O Paquistão insiste que qualquer outro país teria feito o mesmo se descobrisse que um dos seus cidadãos estava a trabalhar como espião para uma nação estrangeira.
Shakil Afridi foi condenado pelo sistema de justiça tribal do distrito de Khyber. Além da pena de prisão ficou obrigado ao pagamento de uma multa no valor de 3500 dólares.
Se não pagar este valor a sua pena de prisão poderá aumentar em mais três anos.
Afridi não esteve presente no seu próprio julgamento e não pôde, por isso, dar a sua versão dos acontecimentos. A secretária de Estado norte-americana, Hillary Clinton, tinha pedido a libertação do médico, alegando que ele serviu quer os interesses americanos quer os interesses paquistaneses.

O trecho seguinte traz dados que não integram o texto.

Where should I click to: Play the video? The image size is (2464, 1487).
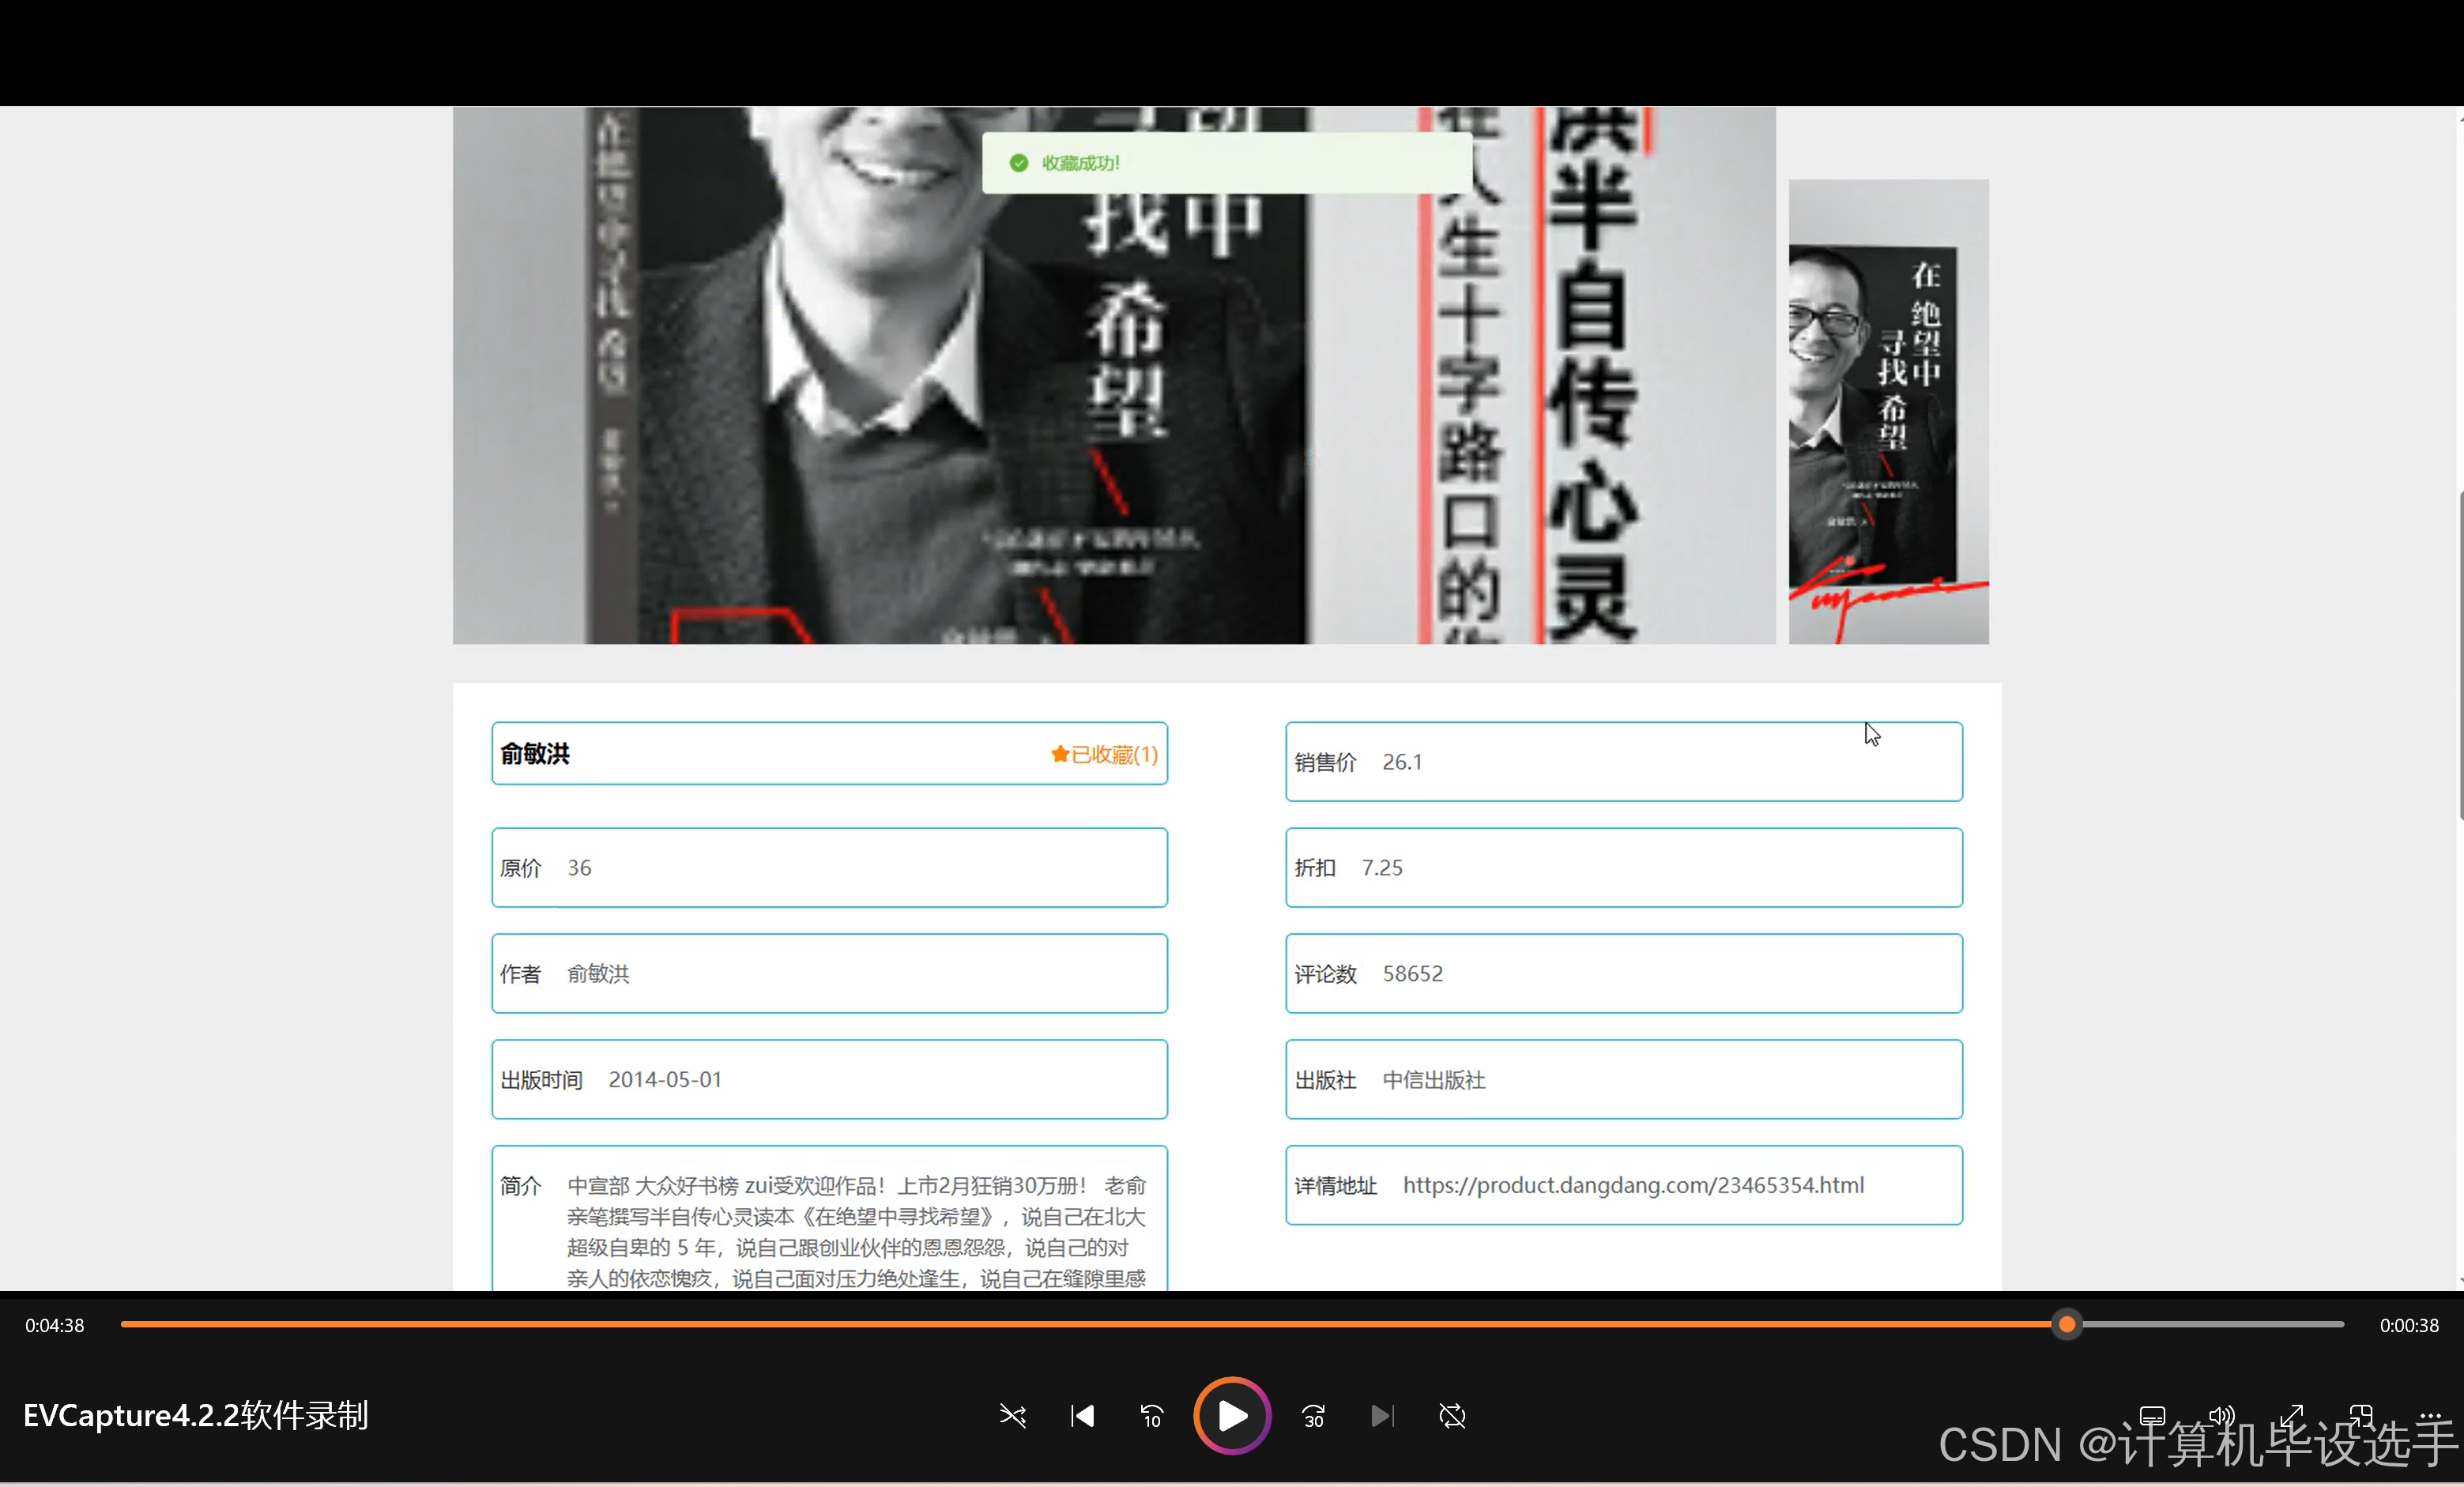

O secretário da Defesa dos EUA, Leon Panetta, disse por seu lado que este tipo de acção contra alguém que ajudava a combater o terrorismo é “um erro”.
Bin Laden foi morto por uma unidade de elite das forças armadas americanas em Maio do ano passado. O acontecimento abriu uma frente de conflito entre os EUA e ao Paquistão, que viu esta acção como uma violação da sua soberania.
O correspondente da BBC no Paquistão, Aleem Maqbool, nota que muitos observadores exteriores começam a ficar preocupados com o facto de, até ao momento, a maioria das pessoas detidas no âmbito da operação contra Bin Laden estariam a tentar capturá-lo e não a ajudá-lo. Não é claro se Shakil Afridi estaria a par do alvo da investigação quando a CIA o recrutou.